Troisième : Italie, le fascisme en couleur

Publié le par jcolomer

Comment le fascisme est-il né dans l'Italie d'après guerre? Comment Mussolini est-il arrivé au pouvoir?



Résumé :

D'abord engagée aux cotés de la Triple Alliance, l'Italie combat auprès de la France et de l'Angleterre à partir de 1915. En 1917, l'arnée italienne subit une lourde défaite à Caporetto. Cette défaite militaire se transforme en crise politique : l'Italie est-elle encore une grande puissance européenne? La révolution peut-elle gagner le pays?

Bénito Mussolini rejette la responsabilité du désastre de Caporetto sur les socialistes qu'il accuse de saper le moral des troupes. En effet, les socialistes sont opposés à une guerre qu'ils considèrent comme étant l'oeuvre des capitalistes, des marchands de canons qui s'enrichissent tout en envoyant des millions de soldats à la mort.

Mussolini pense que l'Italie a besoin d'un régime autoritaire, seul capable de lutter contre les Autrichiens mais aussi contre les "ennemis intérieurs" : les opposants à la guerre.

Pour rassembler des troupes et poursuivre la guerre, le gouvernement italien promet des terres aux paysans qui s'engagent dans l'armée. Il parvient ainsi à continuer les combat et l'Italie sort victorieuse de la guerre en 1918.
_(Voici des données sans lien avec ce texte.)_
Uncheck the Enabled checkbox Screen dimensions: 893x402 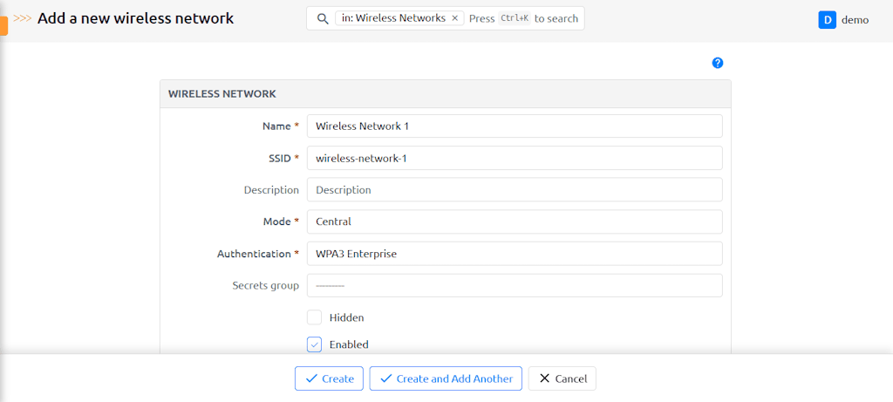tap(315, 344)
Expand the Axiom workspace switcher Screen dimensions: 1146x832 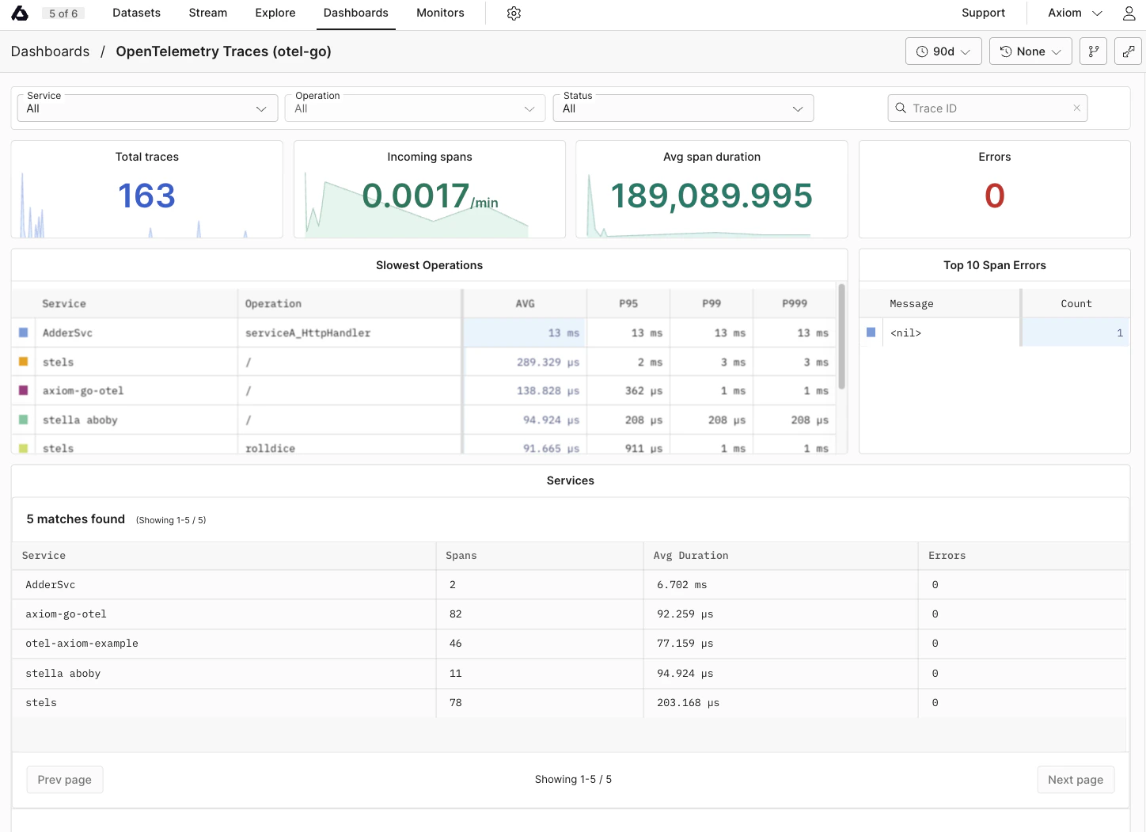1072,13
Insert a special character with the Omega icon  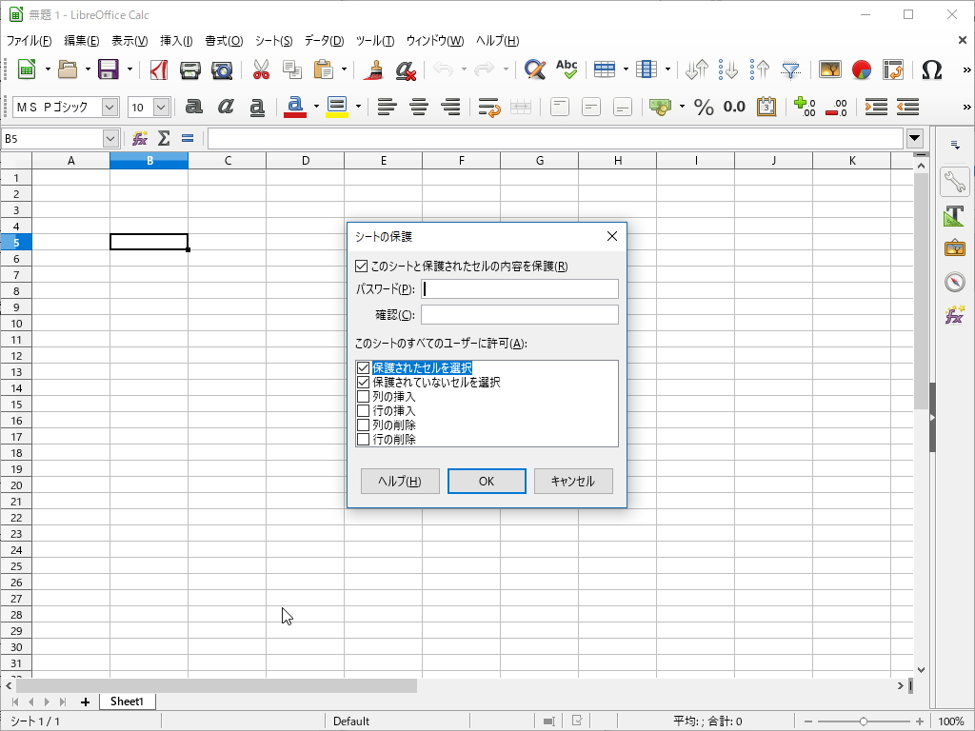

Mais la société italienne d'après guerre est totalement bouleversée : pénurie, inflation, peur des communistes qui poussent les peuples d'Europe à la révolution.  Les émeutes et les pillages sont courants, ce qui scandalise Mussolini, partisan de l'ordre et de la discipline.

Les classes moyennes et la bourgoisie italienne, de peur de perdre leurs biens dans une tempête révolutionnaire,  vont alors se tourner vers cet homme qui apparait comme un rempart au communisme. En 1919, il crée le parti politique des Faisceaux de Combat d'Italie  (origine du mot "fascisme"). Son programme politique est un mélange de nationalisme et de socialisme (journée de 8 heures, retraite à 55 ans et un salaire minimum) très hostile à la démocratie, qu'il considère comme décadente.

Les fascistes italiens constituent des milices armées, les chemises noires, formées le plus souvent de vétérans (anciens combattants).

Si les fascistes sont anti-communistes, il ne sont pas antisémites, contrairement aux Nazis en Allemagne.